> [PROBLEM]:
Leave out the pictures and print precisely the lines from the line with "Task: Click the green status dot for A0001" to the final line of the entries, both ends included.

> [DATA FOR THE TASK]:
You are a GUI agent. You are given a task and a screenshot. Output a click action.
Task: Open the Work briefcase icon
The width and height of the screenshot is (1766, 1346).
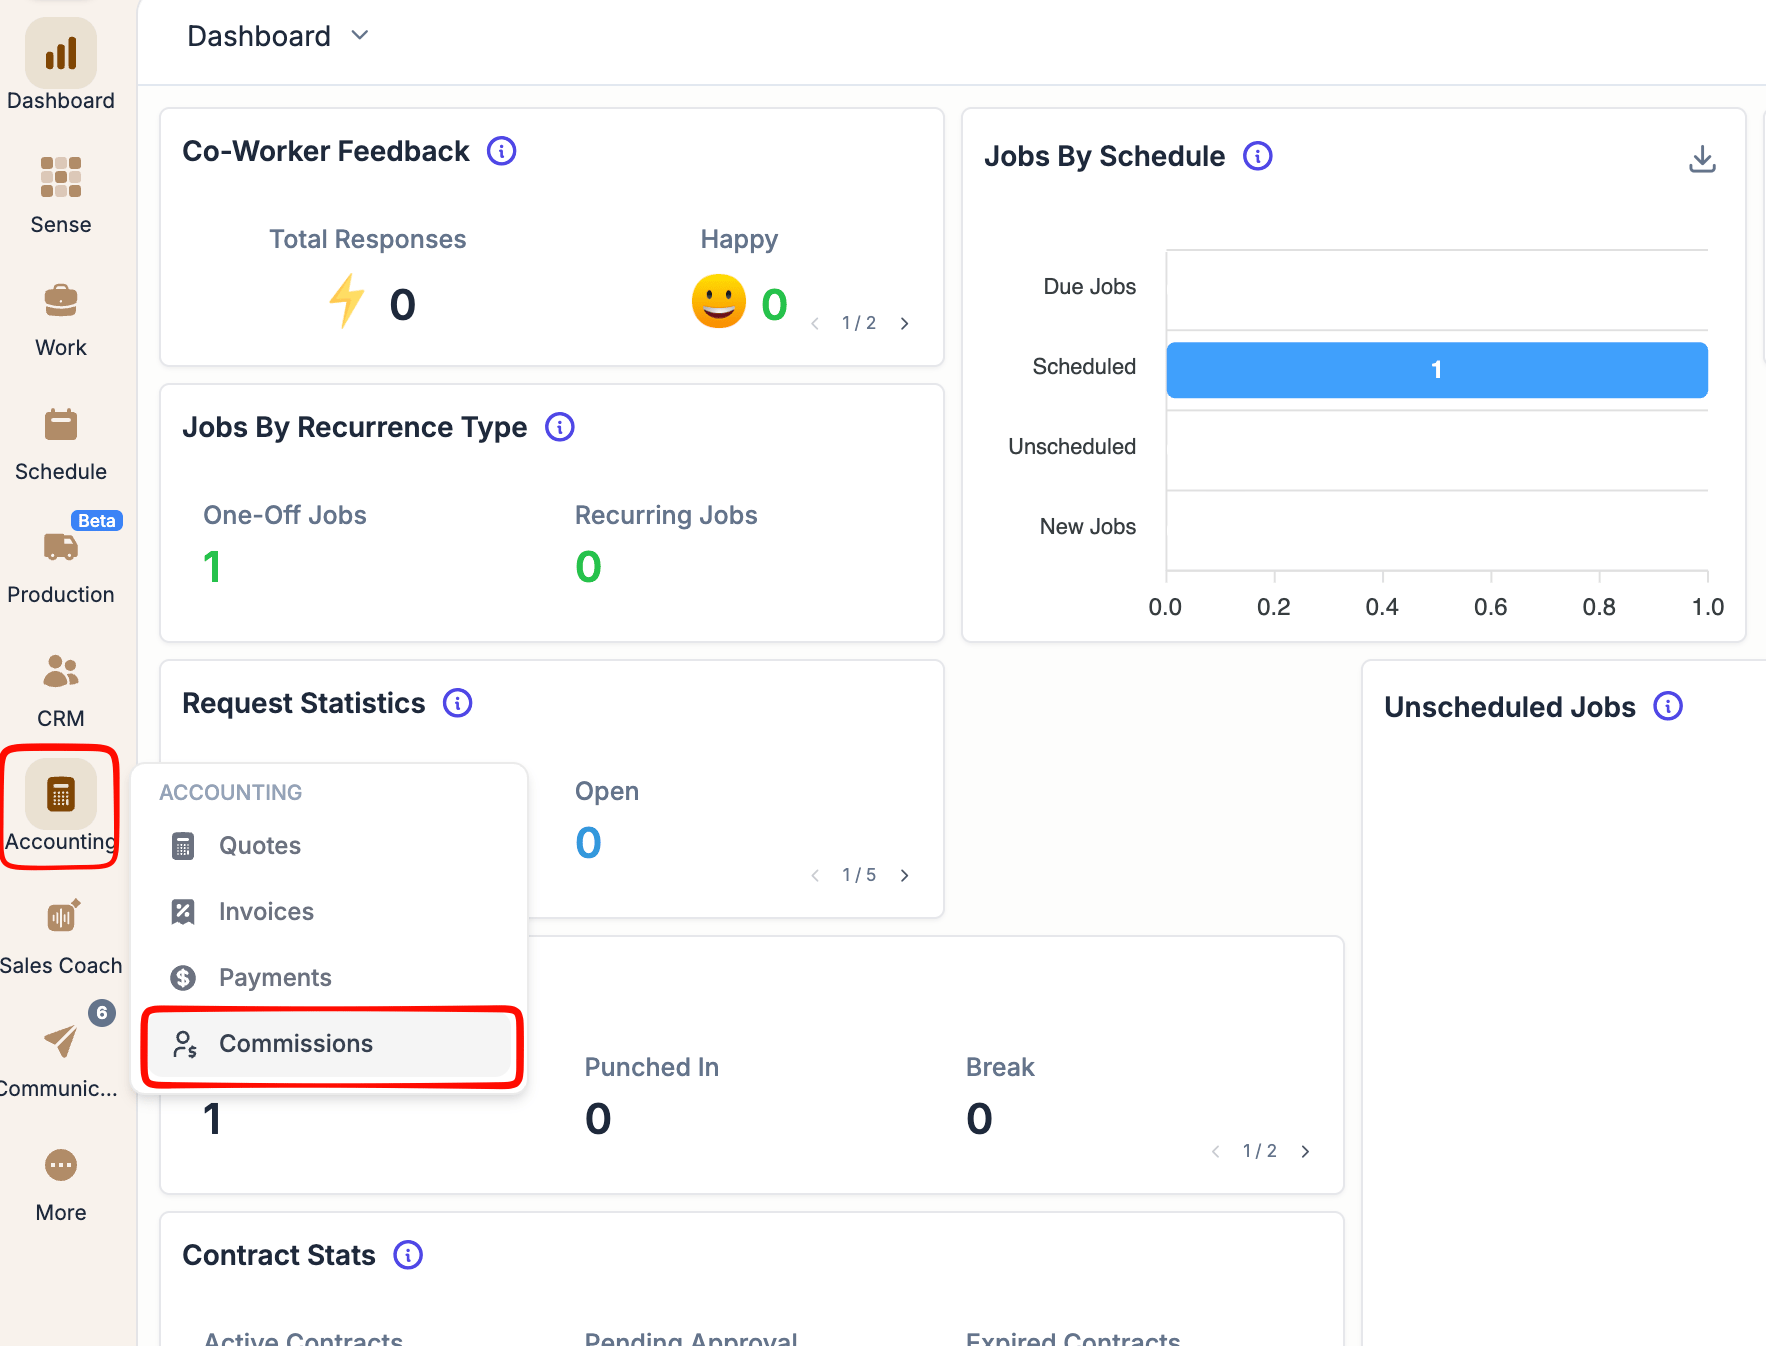(x=60, y=300)
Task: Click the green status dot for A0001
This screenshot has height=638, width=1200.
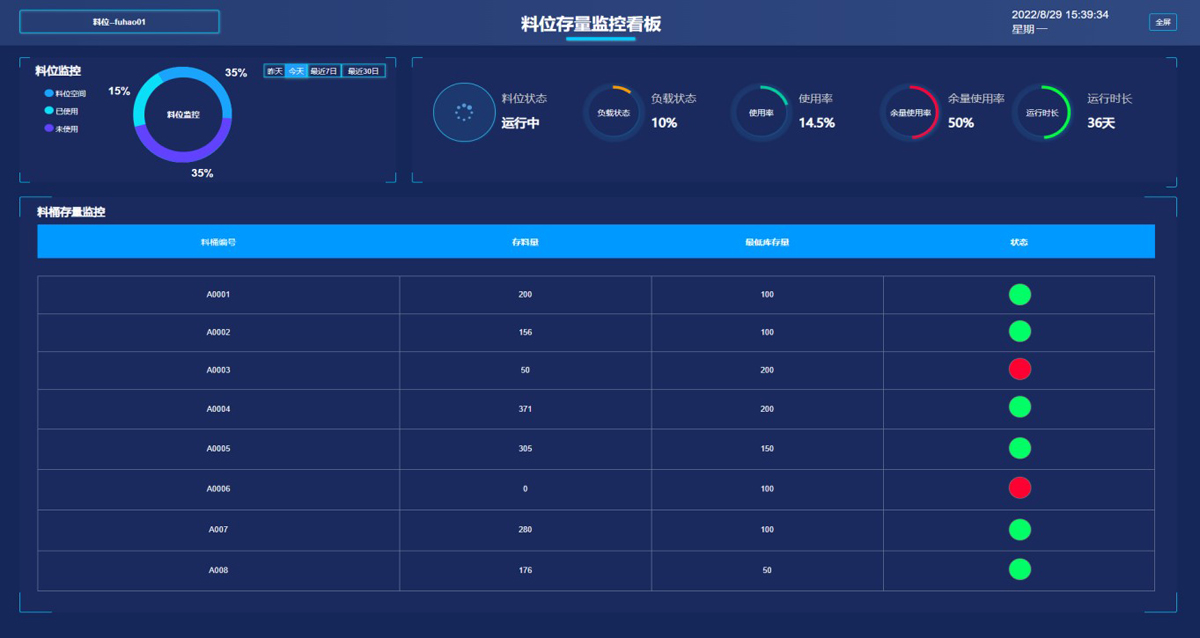Action: [1019, 294]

> [YOUR RESPONSE]:
Task: Click the green status dot for A0001
This screenshot has height=638, width=1200.
Action: [1019, 294]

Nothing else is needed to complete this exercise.